■ TASK BRIEF:
Arrange every line of the rows below as a Markdown table with the columns "No." and "Line", numbering the lines and skipping any blank ones. Leave the pictures out.

■ WORKING DATA:
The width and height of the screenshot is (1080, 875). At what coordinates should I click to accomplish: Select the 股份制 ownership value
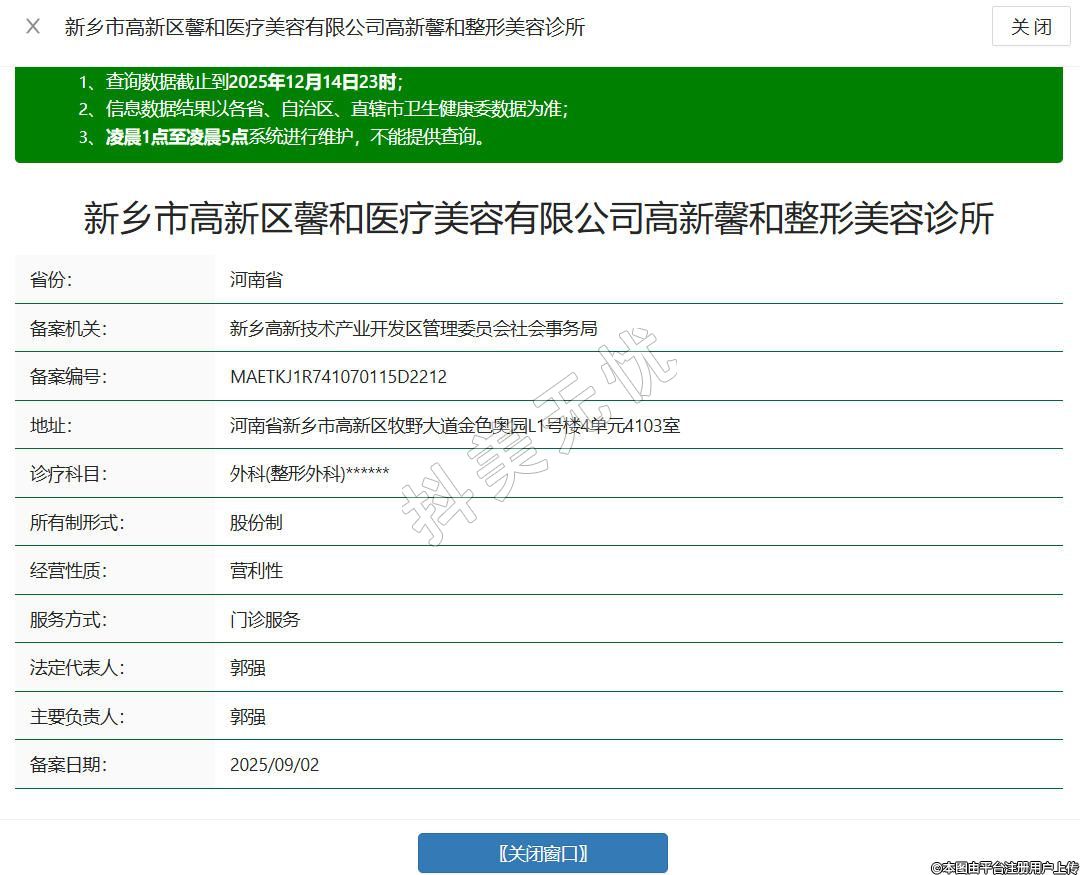pos(256,523)
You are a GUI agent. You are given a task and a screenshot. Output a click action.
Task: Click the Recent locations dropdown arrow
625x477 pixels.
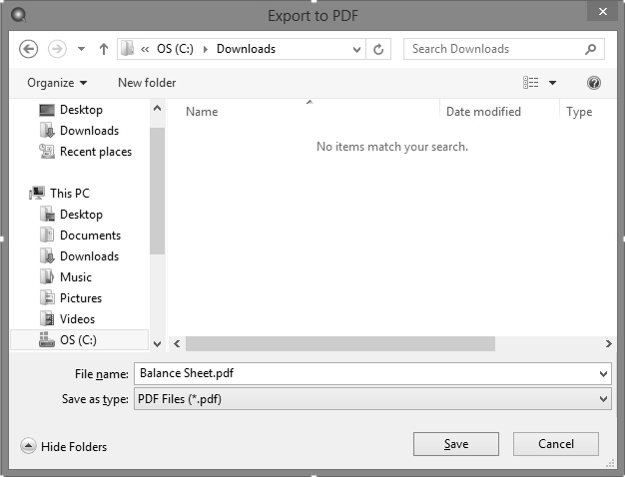coord(80,49)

■ RESULT:
| No. | Line |
|---|---|
| 1 | The width and height of the screenshot is (1080, 875). At what coordinates should I click to accomplish: Select the 股份制 ownership value |
| 2 | pos(256,523) |
| 3 | You are a GUI agent. You are given a task and a screenshot. Output a click action. |
| 4 | Task: Click the Recent locations dropdown arrow |
| 5 | 625x477 pixels. |
| 6 | coord(80,49) |